The Strategist

IMF: First results of reforms in India are doubtful

11/10/2017 - 14:11

The Government of India’s active efforts to digitize the country's economy are impeded by undeveloped infrastructure, and a lack of regulatory and legal framework and a low level of information security. All this can adversely affect the citizens' situation, the International Monetary Fund (IMF) believes. They made an attempt to assess the first results of the reforms that provided for digitalization of the payment, taxation and social spheres.

The monetary reform in India (withdrawal of 500 and 1,000 rupees in November 2016) was one of the events of a large-scale digitization of the financial sphere, the tax system, public procurement and social benefits, Indian economists note in a work published in the IMF publication "Digital Revolutions in Public Finance." Recall that 86% of cash was withdrawn from circulation during the reform, and about half of them were forcibly placed in bank accounts (before that, the share of cash payments reached 98%). Then, the government reduced the limit on cash transactions and canceled the commission for certain types of electronic payments (including state duties). The previously launched national biometric identification program (Aadhaar), which covered 1.15 billion people, was to increase efficiency of spending budget funds for social payments and tax collection.

However, the key obstacle to reforms was underdevelopment of the infrastructure, the authors of the study emphasize. Despite comparative cheapness of digital services, the level of "digital inequality" in the country is high - for example, the level of penetration of mobile communication is 85.9 per 100 inhabitants, and only 261 million people out of more than a billion people have access to broadband Internet. In WEF’s global "Network readiness index", India took 91st place out of 139, as prevalence of payment terminals at points of sale remains one of the lowest in the world, and the lack of a regulatory framework does not allow to protect personal data of users of digital services, the IMF noted.

Impact of reforms on fiscal policy and digitalization of the economy was enormous, the IMF admitted, noting that they expected their negative impact on economic growth (for example, the IMF forecasted a slowdown in GDP growth in 2016-2017 from 7.6% to 6.6%) and tax base. Fears came true: annual growth was 6.6%, and slowed to 5.7%in the fourth quarter of the tax year (January-March 2017) due to a sharp decline in industrial production and slowing the growth of bank lending. However, the collection of taxes continued to grow at the same pace. However, due to a decline in overall economic activity, the reform had a significant impact on the informal sector of the economy, but did not lead to any significant increase in government revenues.

Forced digital incentives can have many advantages, but the speed of implementation of these initiatives carries significant risks, the IMF stresses. The level of "digital inequality" in the country creates a threat of mistaken exclusion of citizens from the already digitized socialized address system of social benefits (so far, 99 out of 536 measures of social support planned for digitization have been included).
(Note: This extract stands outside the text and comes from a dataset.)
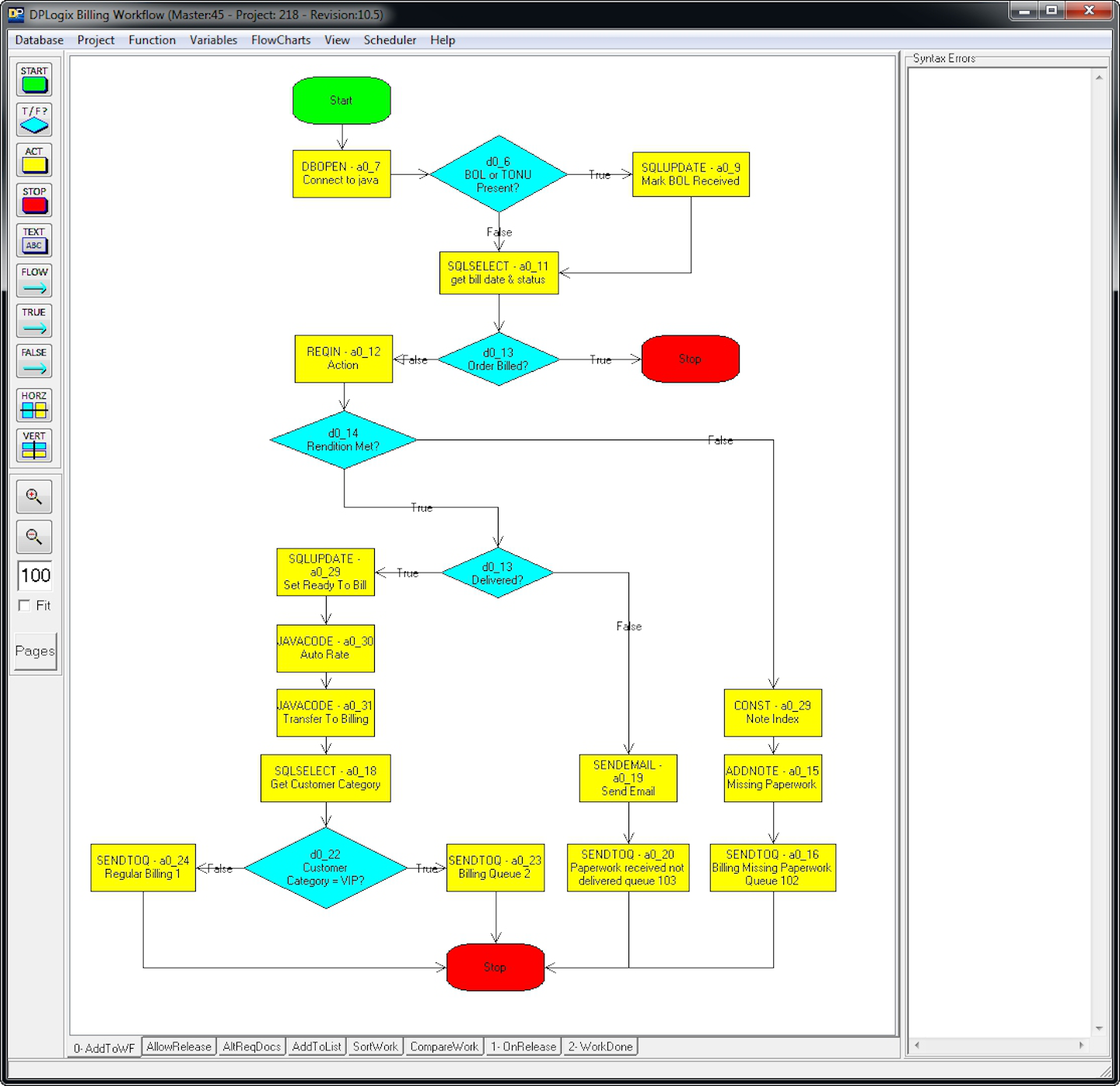Select the FALSE branch arrow tool

coord(34,361)
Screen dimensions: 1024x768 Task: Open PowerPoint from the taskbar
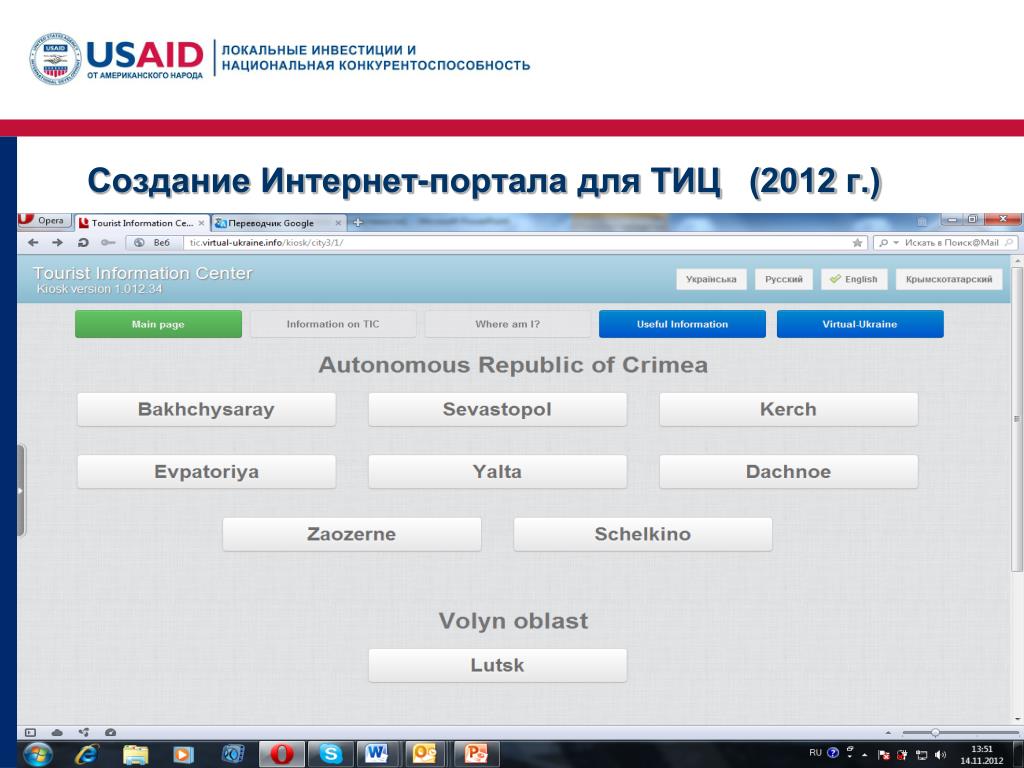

Forcing the digitalization of personal and financial data of citizens with a low level of information security can also be dangerous, the IMF notes.

India still has a long way to go before the deep digitalization of the economy. Given the weak level of implementation of government initiatives, the gradual implementation of reforms is preferable, the IMF believes. The priority should be to stimulate investment in infrastructure to reduce the "digital divide", create a regulatory framework for the protection of personal data of consumers, as well as a general increase in digital security and guarantees for citizens.